EXERCISE:
Extract every line from the rows below that contains the word "resolution". Case counts, so match capitals and lowercase letters precisely.

(Collected data)
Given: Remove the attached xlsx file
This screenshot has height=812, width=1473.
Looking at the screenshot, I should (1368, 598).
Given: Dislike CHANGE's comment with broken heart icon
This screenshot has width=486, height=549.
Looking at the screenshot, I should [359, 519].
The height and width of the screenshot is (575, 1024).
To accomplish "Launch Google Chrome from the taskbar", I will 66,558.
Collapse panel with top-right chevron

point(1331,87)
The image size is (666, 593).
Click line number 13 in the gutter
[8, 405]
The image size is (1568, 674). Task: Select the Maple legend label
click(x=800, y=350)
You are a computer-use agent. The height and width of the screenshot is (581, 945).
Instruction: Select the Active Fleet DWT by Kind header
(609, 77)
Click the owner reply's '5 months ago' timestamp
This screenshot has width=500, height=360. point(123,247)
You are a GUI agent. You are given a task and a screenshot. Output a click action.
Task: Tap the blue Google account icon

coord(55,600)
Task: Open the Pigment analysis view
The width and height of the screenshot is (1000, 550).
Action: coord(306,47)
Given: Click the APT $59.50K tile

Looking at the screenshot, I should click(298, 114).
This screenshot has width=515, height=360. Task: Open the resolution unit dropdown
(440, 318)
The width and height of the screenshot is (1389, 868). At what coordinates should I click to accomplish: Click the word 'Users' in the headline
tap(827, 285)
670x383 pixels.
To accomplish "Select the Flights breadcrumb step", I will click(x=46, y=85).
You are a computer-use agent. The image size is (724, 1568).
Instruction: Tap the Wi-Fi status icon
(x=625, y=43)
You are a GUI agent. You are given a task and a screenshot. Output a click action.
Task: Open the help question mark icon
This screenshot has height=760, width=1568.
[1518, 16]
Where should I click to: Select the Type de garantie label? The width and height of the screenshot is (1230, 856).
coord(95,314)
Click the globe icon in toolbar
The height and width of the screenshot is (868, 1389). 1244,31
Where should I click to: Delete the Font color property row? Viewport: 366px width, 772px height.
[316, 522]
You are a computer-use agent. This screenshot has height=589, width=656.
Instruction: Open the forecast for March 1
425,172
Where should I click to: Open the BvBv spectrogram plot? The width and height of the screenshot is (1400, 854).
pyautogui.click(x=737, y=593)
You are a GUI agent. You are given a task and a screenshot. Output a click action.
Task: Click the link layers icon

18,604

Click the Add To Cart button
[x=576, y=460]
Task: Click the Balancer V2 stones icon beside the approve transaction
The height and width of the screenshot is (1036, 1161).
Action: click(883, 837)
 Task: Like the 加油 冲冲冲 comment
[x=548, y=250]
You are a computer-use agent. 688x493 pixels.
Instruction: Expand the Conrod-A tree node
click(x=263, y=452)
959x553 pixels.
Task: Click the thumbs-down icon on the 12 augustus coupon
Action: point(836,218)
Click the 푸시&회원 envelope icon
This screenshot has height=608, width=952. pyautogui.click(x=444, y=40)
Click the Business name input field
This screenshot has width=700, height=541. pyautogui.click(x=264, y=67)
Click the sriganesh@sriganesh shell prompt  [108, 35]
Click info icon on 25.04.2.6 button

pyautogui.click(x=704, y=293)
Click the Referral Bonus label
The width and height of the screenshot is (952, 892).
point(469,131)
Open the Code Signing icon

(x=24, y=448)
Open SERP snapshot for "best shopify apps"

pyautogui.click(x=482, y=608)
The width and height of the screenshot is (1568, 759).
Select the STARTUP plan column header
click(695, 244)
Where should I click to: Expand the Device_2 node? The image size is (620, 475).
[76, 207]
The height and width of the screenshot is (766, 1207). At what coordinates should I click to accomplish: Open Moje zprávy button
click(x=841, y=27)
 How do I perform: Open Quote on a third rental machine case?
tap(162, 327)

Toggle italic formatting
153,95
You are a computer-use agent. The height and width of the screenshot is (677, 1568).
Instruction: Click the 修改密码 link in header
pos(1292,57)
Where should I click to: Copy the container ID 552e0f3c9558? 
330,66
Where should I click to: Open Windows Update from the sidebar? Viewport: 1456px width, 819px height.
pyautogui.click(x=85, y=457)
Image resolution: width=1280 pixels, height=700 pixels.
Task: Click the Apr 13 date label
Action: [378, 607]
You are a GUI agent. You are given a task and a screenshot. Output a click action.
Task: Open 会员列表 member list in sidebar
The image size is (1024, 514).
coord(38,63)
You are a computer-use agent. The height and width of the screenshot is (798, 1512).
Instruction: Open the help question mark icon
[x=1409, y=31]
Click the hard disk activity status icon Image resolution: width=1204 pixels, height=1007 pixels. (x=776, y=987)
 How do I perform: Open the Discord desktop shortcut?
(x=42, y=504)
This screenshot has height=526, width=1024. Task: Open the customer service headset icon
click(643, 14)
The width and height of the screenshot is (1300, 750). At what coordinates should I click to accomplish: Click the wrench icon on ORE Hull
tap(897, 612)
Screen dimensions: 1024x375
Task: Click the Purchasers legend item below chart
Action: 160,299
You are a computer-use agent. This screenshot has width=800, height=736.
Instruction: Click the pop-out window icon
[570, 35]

FINAL ANSWER:
This screenshot has width=515, height=360. Task: Open the resolution unit dropdown
Image resolution: width=1280 pixels, height=700 pixels.
Click the hard disk activity status icon Image resolution: width=1204 pixels, height=1007 pixels. (x=776, y=987)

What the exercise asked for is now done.